* [Objective a]:
Answer these questions using the global warming text:
(i) Which greenhouse gas does the global warming text name as the primary one accumulating?
(ii) Which word does the global warming text say should be used instead of "energy"?
(iii) What kind of energy are wind mills said to capture?

* [Text provided]:

To refer to Global warming as being the consequence of "excess energy in the atmosphere" is nonsensical, and that should have been clarified in this thread before there was any further discussion. This is particularly evident when you remember that, as Einstein demonstrated, energy and matter are ultimately interchangeable. Does our atmosphere have too much matter? It doesn't make sense.
The base cause of global warming is, simply, that because of the accumulation of above-normal greenhouse gases (primarily CO2), our atmosphere is retaining more energy in the particular form that is otherwise known as "heat." Heat is a very specific form of energy, and it's heat in particular that must be addressed in any intelligent discussion of global warming. In other words, don't use the (in this context stupid) term "energy;" use the much more specific word "heat."
As for any notion of pulling excess "heat" from our atmosphere by shining lasers into space, that's uber stupid (sorry to be rude, Aitch, but it is).
To analyze, yes, a laser shining into space is sending "energy" outward and away from earth (in this case in the form of light). But that would not provide our atmosphere even a nano-calorie of cooling benefit -- unless the energy was pulled, in the first place, from atmospheric heat. Presently we have no technology that pulls energy from the atmosphere, as heat, on anything approaching an industrial scale (it might be argued that wind mills do this, but in fact they are capturing kinetic energy, which is related to heat only indirectly).

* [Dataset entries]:
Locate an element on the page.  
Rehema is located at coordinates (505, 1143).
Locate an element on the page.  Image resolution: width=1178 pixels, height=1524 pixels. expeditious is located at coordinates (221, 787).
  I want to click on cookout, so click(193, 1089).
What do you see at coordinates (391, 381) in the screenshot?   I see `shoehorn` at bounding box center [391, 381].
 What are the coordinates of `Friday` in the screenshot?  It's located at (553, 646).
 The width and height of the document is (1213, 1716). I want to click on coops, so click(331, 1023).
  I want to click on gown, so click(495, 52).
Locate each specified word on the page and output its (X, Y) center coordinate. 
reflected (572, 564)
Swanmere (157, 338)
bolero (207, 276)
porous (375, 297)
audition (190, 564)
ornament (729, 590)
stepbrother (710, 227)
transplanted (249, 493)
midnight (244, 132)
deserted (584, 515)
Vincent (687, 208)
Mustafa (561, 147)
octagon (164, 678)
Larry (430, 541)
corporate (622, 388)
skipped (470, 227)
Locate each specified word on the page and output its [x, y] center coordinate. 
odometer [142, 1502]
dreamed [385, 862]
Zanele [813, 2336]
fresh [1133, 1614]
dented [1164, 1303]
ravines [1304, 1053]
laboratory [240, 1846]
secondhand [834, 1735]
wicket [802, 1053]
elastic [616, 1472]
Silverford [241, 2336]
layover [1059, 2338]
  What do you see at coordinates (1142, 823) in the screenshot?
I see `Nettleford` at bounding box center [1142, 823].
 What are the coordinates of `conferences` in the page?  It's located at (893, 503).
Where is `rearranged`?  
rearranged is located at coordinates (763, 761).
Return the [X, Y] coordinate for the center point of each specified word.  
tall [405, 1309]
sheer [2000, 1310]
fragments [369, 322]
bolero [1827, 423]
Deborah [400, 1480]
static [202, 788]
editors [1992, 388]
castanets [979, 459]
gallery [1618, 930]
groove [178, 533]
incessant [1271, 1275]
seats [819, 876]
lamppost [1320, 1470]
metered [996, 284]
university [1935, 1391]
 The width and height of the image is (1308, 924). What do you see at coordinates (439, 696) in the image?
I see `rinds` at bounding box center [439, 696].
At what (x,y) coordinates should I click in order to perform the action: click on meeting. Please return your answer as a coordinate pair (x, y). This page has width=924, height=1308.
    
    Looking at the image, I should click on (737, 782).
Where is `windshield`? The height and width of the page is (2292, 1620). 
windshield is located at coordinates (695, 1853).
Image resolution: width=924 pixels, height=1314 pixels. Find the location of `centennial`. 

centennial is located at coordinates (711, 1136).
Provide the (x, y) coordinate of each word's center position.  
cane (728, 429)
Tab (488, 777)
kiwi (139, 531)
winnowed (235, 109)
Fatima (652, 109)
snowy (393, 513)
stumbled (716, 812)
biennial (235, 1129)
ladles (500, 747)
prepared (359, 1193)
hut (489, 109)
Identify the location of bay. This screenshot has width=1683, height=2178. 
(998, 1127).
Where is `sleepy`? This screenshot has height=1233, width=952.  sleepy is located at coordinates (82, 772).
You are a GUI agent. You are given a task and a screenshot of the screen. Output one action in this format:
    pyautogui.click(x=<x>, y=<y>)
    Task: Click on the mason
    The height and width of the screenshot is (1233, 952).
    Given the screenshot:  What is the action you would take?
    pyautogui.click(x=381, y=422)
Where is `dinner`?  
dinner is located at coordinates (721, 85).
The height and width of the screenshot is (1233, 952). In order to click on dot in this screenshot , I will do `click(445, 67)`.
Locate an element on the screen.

* [Objective b]: Extract, word for word, everything in the dataset entries from the first line down through the line containing "skipped (470, 227)", with both of those lines included.

* [Task output a]:
(i) CO2
(ii) "heat"
(iii) Kinetic energy

* [Task output b]:
Locate an element on the page.  
Rehema is located at coordinates (505, 1143).
Locate an element on the page.  Image resolution: width=1178 pixels, height=1524 pixels. expeditious is located at coordinates (221, 787).
  I want to click on cookout, so click(193, 1089).
What do you see at coordinates (391, 381) in the screenshot?   I see `shoehorn` at bounding box center [391, 381].
 What are the coordinates of `Friday` in the screenshot?  It's located at (553, 646).
 The width and height of the document is (1213, 1716). I want to click on coops, so click(331, 1023).
  I want to click on gown, so click(495, 52).
Locate each specified word on the page and output its (X, Y) center coordinate. 
reflected (572, 564)
Swanmere (157, 338)
bolero (207, 276)
porous (375, 297)
audition (190, 564)
ornament (729, 590)
stepbrother (710, 227)
transplanted (249, 493)
midnight (244, 132)
deserted (584, 515)
Vincent (687, 208)
Mustafa (561, 147)
octagon (164, 678)
Larry (430, 541)
corporate (622, 388)
skipped (470, 227)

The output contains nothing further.